Leonardo da Vinci.
All our knowledge has its origins in our perceptions.
Often there may be a distortion, be it big or small, regarding how we see ourselves, others, or our lives in general. This distortion, or as I call it, the story we tell ourselves, frequently leads to emotional pain, increased anxiety, and potentially depression. That is because feelings aren’t facts.
The phrase, feelings aren’t facts, is commonly used in 12-step programs, yet it is profoundly true for all of us. This phrase uses the term, feelings, in such a way that it is not about emotions such as sadness, grief or anger. Instead it refers to our beliefs, perceptions, interpretations and thoughts. It speaks to the ways in which we experience ourselves, or others, in a subjective way.
Perception is Reality
When we say, for example, “I don’t feel good enough.” How could this statement not create further unease? Although others in our world may perceive us as amazing, or more than good enough, it is what we tell ourselves, even if it is not a fact, that emotionally distresses us.

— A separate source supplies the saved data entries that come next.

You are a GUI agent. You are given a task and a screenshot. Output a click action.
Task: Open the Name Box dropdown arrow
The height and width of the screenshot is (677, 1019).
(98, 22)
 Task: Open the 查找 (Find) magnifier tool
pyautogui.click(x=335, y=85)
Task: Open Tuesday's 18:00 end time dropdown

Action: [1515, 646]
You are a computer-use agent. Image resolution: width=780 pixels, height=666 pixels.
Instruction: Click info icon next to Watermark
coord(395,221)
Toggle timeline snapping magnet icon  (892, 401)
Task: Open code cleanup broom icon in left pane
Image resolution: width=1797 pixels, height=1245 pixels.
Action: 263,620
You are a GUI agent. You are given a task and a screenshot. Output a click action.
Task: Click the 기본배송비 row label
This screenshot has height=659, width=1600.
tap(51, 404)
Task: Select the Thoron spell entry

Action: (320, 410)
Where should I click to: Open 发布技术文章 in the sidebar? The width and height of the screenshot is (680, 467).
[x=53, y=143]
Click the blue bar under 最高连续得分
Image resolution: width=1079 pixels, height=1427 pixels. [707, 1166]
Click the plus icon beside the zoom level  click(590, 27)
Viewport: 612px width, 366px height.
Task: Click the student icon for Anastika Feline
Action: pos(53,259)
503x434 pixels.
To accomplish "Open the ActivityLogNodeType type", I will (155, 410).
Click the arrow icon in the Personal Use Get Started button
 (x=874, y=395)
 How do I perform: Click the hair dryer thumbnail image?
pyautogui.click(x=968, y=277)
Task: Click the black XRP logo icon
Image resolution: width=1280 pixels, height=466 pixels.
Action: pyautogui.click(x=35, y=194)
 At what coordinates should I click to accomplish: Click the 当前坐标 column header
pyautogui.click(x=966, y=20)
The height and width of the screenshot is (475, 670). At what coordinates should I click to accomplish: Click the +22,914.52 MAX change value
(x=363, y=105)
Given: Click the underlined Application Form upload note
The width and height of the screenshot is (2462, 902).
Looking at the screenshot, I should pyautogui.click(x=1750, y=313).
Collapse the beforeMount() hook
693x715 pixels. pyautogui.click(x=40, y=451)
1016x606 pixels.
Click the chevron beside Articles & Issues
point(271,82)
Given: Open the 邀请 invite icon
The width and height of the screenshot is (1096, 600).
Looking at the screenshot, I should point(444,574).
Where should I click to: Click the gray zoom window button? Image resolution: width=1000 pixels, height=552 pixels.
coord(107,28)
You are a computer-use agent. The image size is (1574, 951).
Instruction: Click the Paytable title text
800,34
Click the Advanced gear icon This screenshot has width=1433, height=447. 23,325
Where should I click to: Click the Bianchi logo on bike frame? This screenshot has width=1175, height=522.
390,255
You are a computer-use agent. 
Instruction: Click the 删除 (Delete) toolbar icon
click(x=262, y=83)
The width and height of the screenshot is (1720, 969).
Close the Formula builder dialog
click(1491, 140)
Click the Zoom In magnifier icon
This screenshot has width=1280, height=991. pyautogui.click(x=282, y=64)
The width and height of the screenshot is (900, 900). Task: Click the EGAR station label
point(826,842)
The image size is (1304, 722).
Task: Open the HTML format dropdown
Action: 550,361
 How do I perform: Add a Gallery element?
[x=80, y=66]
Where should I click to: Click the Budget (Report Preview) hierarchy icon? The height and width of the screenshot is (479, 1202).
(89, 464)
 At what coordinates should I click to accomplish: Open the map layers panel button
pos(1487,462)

This may be further exacerbated by making comparisons based on our assumptions about other people. We may tell ourselves, “That woman has got it all together. Look at her. How come I don’t?” This story may also not be a fact, yet because we believe it is, it may further exacerbate, or contribute, to the wearing away of our self-esteem.
Fact or Fiction
When we operate from a place of misconception, distortion, or fiction, then we walk through the world from this place. This can produce a distortion of ourselves, of other people in our lives, or the world in general. If we function from a place of fear, anxiety or anger our perception of reality can be tainted with negativity. These painful feelings, although triggered by non-facts, can still ultimately affect us.
Another person’s comment may remind us of something that occurred in our history. Accusations and judgements that occurred in our childhood, or adolescence, that were not resolved may influence our interpretation of circumstances in our current lives. The other person, and even ourselves, may have no idea this unresolved issue has influenced our perception unless this interaction is explored or clarification is sought.
We Believe What We Perceive
Our internal process, or how we internally experience or interpret something, is often more about our history as opposed to what the other person may truly mean. The stories we tell ourselves about what the other person means may negatively affect the relationship.
Often we use the word feeling for what is not a feeling. For example, I feel that you are accusing me of lying. It is important to differentiate this thought from the feelings that are triggered by it.
My wish for you today is for a positive perspective that enables you to appreciate the good, true, opportunities the day might offer.